Extracted records section start

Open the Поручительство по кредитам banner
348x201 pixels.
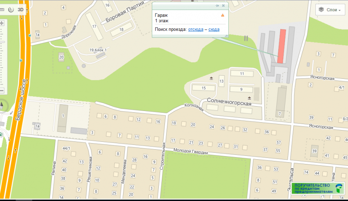(318, 188)
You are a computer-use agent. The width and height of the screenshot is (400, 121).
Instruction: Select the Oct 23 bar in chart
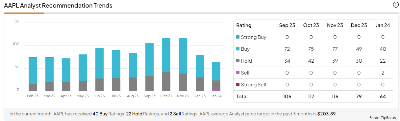click(166, 65)
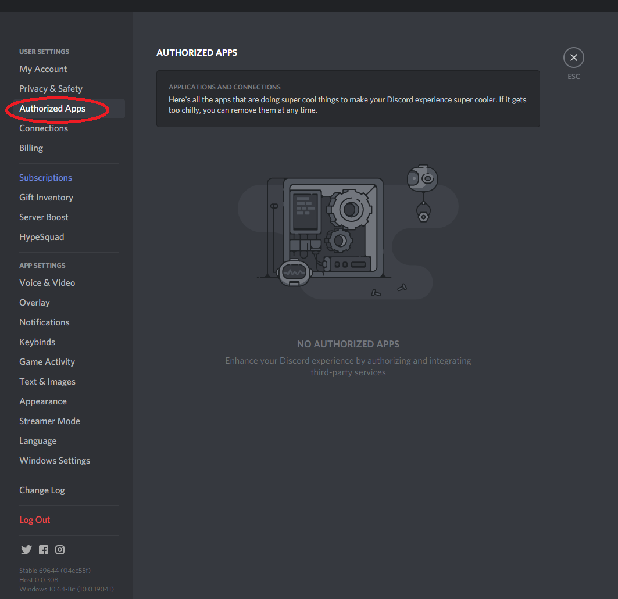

Extracted records section end

Task brief => What you return should match the material word for word, apart from the pictures.

Answer box =>
Open the Поручительство по кредитам banner
348x201 pixels.
(318, 188)
You are a computer-use agent. The width and height of the screenshot is (400, 121).
Instruction: Select the Oct 23 bar in chart
click(166, 65)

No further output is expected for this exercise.